Bloomberg has a strong reputation in the financial industry for providing lightning fast analytics on vast quantities of data. In this presentation, we talk about Bloomberg’s analytics stack and how Spark, with its formidable computational model for distributed, high-performance analytics, helps take this to the next level. We talk about the kinds of analytics that are being expressed in Spark and how these pose challenges in terms of what Spark is currently capable of, in terms of functionality and performance. At Bloomberg, instead of building isolated Spark applications for individual problem domains, we are looking at implementing a framework based approach to registering, discovering, and querying RDD/DFs and real-time data streams. RDDs/DFs in the framework are cataloged in a registry, which captures data provenance (backing stores and real-time streams) as well as analytical and domain specific metadata. This allows for composable analytics over continously updated data, with significantly less boilerplate code for data plumbing. The results of these analytics can be registered back in the catalog, to be leveraged in higher order analytics. With such a data catalog, connectors to various internal data systems and standardized serverization runtimes for hosted Spark applications, Spark can allow for seamless integration between disparate datastores and data domains. We round out this talk by discussing a few challenges with building analytics infrastructure over Spark – need for dynamic topic registration, efficient stream reconciliation with updateStateByKey and context sharing for low-latency analytics while achieving efficient resource utilization.
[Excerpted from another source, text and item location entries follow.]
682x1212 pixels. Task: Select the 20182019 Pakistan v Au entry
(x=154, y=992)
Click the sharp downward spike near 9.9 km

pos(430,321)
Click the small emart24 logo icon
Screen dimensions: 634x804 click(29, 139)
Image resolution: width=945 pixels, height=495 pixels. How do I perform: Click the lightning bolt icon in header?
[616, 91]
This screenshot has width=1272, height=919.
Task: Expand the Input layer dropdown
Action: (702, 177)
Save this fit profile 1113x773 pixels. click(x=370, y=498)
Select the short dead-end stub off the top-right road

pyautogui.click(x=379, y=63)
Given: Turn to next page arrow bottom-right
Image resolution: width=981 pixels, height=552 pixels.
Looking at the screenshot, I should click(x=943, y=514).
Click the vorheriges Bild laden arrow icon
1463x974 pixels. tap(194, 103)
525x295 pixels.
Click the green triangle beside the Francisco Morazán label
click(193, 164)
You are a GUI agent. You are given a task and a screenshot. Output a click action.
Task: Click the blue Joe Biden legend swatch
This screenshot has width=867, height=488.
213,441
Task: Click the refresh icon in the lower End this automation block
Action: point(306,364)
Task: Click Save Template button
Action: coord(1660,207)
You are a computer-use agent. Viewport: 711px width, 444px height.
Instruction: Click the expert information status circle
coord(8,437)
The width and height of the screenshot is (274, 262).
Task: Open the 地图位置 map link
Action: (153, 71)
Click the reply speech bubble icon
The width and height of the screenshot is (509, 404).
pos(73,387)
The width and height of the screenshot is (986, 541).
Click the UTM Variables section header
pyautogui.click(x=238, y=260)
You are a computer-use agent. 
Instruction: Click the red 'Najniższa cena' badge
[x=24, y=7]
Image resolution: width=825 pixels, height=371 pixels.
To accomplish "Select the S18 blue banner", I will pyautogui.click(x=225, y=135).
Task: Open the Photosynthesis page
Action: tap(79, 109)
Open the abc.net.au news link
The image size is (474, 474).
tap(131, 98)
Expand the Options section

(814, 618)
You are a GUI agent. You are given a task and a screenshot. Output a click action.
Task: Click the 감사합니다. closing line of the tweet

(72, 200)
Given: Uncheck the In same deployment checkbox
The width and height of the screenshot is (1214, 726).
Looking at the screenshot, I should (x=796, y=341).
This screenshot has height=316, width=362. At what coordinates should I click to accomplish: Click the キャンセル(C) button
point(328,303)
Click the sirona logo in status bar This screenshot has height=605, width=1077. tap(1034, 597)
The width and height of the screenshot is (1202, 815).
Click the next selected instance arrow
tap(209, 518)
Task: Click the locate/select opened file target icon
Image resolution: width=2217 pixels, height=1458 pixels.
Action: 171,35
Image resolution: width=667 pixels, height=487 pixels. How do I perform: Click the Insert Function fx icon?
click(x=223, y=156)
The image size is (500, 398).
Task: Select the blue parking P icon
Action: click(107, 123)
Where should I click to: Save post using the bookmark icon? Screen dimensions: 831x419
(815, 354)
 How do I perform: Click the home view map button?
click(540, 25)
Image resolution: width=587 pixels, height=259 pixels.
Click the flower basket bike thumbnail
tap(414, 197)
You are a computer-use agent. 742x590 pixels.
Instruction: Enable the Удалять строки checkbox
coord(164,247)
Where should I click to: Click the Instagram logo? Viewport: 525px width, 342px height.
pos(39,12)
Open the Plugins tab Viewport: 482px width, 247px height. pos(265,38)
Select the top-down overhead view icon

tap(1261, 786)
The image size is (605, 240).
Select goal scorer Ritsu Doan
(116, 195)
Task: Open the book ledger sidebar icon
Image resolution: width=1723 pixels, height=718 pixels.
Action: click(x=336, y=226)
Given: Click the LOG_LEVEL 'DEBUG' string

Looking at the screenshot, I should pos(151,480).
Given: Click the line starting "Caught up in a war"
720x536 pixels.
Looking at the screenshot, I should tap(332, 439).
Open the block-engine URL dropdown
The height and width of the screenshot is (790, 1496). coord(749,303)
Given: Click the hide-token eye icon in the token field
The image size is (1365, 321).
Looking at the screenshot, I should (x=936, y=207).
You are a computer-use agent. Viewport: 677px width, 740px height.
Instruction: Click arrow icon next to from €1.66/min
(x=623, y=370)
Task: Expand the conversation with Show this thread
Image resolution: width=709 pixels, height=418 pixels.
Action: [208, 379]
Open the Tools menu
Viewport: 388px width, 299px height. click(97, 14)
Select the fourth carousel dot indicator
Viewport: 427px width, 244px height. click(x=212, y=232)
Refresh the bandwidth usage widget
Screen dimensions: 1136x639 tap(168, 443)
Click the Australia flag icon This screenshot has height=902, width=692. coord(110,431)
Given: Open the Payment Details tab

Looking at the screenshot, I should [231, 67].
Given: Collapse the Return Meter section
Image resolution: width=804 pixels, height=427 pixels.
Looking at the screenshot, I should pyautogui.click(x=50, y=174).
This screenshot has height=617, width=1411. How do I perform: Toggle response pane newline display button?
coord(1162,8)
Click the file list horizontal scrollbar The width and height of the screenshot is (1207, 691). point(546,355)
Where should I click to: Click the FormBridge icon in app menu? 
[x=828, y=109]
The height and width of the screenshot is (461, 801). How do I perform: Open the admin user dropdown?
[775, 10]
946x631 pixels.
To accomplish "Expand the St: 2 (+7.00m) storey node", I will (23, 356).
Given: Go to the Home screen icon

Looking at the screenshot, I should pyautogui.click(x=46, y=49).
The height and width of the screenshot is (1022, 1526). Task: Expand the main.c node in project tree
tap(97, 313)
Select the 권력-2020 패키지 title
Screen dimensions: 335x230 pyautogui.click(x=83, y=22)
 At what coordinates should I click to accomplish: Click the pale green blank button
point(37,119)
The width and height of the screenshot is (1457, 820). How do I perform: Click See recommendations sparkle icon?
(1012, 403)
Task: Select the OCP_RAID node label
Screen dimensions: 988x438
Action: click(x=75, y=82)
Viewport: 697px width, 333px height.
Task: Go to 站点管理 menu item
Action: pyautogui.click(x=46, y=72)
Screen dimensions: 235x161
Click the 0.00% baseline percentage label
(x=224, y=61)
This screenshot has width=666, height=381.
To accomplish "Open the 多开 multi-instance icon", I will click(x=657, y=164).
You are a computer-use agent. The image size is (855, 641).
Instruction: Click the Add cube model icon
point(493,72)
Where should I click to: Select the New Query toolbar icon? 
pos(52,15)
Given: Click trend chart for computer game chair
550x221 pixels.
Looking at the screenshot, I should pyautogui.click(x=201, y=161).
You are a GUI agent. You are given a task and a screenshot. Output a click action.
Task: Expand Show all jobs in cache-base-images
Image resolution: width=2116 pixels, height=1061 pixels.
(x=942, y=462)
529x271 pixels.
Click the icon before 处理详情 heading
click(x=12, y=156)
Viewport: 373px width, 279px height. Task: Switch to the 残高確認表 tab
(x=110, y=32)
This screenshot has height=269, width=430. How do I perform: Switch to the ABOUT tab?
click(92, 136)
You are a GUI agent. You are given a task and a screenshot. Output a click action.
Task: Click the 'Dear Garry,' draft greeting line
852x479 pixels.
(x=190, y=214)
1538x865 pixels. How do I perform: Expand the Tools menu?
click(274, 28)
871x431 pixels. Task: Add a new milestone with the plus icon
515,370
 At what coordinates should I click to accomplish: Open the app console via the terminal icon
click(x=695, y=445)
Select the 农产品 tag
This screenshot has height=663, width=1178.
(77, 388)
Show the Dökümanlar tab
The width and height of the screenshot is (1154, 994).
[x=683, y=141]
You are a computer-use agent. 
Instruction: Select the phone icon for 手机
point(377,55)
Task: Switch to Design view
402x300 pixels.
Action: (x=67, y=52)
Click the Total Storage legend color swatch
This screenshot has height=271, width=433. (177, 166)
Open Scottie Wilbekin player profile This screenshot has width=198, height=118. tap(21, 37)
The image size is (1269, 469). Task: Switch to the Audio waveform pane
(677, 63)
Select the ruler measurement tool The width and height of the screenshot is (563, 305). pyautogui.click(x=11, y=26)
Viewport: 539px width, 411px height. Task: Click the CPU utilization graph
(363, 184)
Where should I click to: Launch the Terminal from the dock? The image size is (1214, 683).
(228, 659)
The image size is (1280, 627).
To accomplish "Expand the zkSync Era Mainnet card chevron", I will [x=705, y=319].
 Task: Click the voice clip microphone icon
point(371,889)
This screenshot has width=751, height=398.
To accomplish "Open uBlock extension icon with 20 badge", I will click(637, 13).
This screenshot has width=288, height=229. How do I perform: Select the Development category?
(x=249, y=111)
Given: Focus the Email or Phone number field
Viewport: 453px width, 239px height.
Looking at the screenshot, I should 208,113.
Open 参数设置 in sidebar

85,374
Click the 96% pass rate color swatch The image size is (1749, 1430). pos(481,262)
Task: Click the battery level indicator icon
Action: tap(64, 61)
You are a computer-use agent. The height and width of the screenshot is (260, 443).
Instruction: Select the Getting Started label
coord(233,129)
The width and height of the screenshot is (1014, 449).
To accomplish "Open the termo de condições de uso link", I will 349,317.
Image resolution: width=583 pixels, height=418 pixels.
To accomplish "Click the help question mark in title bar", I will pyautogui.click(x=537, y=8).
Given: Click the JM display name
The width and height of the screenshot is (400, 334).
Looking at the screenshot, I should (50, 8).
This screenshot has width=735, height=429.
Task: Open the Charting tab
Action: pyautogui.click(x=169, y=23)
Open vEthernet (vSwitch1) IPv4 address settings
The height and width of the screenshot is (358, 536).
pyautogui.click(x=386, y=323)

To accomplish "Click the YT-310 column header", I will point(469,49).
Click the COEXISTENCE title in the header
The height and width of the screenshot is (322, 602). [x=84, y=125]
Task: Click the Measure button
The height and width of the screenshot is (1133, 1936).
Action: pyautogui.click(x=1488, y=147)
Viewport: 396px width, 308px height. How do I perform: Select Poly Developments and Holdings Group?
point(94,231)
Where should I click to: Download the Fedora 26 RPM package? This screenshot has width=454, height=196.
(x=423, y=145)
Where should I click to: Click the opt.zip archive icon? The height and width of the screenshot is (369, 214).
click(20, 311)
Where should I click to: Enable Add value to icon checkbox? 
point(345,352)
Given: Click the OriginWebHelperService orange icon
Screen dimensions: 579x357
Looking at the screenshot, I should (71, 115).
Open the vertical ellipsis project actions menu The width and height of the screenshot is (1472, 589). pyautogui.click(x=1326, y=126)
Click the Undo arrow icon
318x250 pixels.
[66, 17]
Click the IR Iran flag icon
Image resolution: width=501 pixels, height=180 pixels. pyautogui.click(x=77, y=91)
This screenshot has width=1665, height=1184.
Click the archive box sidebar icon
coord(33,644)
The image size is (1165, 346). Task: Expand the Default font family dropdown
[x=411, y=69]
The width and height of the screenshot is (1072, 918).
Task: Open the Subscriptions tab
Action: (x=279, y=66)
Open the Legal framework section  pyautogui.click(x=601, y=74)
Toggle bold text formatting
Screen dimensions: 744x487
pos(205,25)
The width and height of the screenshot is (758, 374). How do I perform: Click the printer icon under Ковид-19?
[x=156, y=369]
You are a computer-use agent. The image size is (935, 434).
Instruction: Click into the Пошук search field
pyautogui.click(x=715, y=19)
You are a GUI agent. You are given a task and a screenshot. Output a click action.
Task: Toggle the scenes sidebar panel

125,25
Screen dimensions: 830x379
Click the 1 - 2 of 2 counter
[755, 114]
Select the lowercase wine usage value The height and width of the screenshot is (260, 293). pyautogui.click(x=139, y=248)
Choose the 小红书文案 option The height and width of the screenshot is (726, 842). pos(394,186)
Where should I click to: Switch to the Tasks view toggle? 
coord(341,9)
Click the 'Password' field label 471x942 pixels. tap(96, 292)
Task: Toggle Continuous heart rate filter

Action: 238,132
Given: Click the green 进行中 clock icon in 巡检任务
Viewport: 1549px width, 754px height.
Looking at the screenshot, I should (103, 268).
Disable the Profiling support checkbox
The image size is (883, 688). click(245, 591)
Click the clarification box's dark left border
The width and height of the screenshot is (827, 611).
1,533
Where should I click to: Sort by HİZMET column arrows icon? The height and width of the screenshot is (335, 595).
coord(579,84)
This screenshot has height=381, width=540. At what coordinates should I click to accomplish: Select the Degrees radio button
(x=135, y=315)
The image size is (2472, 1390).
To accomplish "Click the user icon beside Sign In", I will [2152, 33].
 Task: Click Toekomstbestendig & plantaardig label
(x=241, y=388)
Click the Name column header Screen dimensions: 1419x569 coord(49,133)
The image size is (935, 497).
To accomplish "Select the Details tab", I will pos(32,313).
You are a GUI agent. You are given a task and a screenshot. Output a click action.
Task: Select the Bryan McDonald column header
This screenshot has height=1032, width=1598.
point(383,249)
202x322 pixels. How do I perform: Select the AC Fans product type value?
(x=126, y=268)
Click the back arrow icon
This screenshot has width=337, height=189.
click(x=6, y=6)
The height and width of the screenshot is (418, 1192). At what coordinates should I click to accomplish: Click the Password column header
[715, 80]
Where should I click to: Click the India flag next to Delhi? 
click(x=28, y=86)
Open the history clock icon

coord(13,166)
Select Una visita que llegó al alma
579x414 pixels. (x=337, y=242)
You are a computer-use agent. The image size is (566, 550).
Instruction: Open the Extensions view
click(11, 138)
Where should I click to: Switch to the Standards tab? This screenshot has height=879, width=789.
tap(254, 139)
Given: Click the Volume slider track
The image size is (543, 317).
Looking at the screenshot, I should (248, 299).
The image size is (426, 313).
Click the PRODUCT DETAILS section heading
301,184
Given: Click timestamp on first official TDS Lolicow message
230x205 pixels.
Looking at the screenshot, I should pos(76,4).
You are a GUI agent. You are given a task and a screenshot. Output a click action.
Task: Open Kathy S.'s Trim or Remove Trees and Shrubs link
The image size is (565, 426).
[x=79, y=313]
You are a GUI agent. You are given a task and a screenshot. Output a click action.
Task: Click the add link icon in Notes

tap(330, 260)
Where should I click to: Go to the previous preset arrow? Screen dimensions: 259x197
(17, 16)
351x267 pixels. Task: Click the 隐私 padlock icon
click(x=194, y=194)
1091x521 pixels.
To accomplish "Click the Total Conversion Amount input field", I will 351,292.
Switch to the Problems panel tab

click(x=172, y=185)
Partha Nageswaran, is an R&D Lead at Bloomberg where he’s architecting and helping build out a Low Latency Analytics Ecosystem for Financial Analytics. As a former Advisory Engineer at IBM, he worked on building distributed platforms and holds three patents. He holds three Masters degrees, in math, physics, and computer science.
Sudarshan Kadambi is an Architect at Bloomberg, helping build Bloomberg’s Data and Compute infrastructure. He has a background in distributed systems, has been a long-time user of Hadoop, and, more recently, Spark and is passionate about making these technologies awesome.